Warner, New Hampshire

Walk the Medicine Woods Nature Trail and view treasures like beaded gloves and a birchbark canoe at the Mount Kearsarge Indian Museum, on 12.5 acres of Abenaki homeland. "Through partnership with Native peoples, exhibits, and workshops, Mt. Kearsarge Indian Museum serves as a living center for artistic expression, traditional values, and contributions from past and contemporary Native life," the museum shares in its mission statement. "The Museum embraces cultural diversity and encourages environmental action based upon respect for nature and a deeper understanding of Native cultures."

Cherokee, North Carolina

The Museum of the Cherokee Indian shares 15,000 years of tribal history through animation, dioramas, and artifacts, including thousands of documents in Cherokee.
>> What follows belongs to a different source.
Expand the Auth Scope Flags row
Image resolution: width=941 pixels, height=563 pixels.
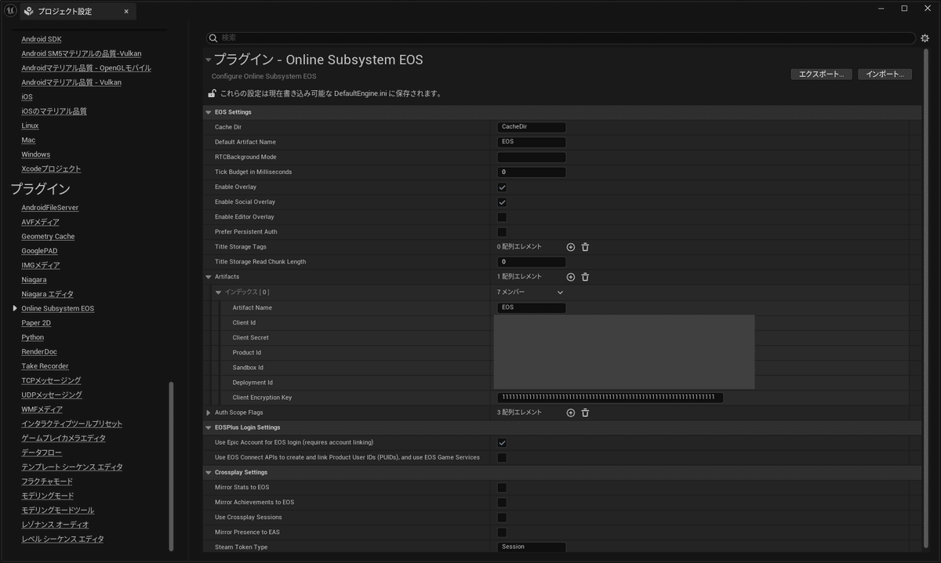[208, 412]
The museum also sponsors the Warriors of AniKituhwa, a dance group that honors Cherokee Indians, as they bring "to life the Cherokee War Dance and Eagle Tail Dance," Lt. Henry Timberlake described in 1762, and are official cultural ambassadors by the Tribal Council of the Eastern Band of Cherokee Indians.

Phoenix, Arizona

Along with traditional and contemporary art, the Heard Museum, founded in 1929, focuses on first-person stories, as in its "Away From Home" exhibit on Indian boarding schools. This details an often-overlooked time in United States' history, which began in the 1870s. American Indian children were trained to assimilate by attending government-operated schools that neglected their culture and took them away from their families, sometimes for years without contact, in order to become members of "civilized" society. The museum also hosts educational programming, festivals, and collaborates with American Indian artists and tribal communities for an authentic and "distinctive perspective about the art of Native people, especially those from the Southwest."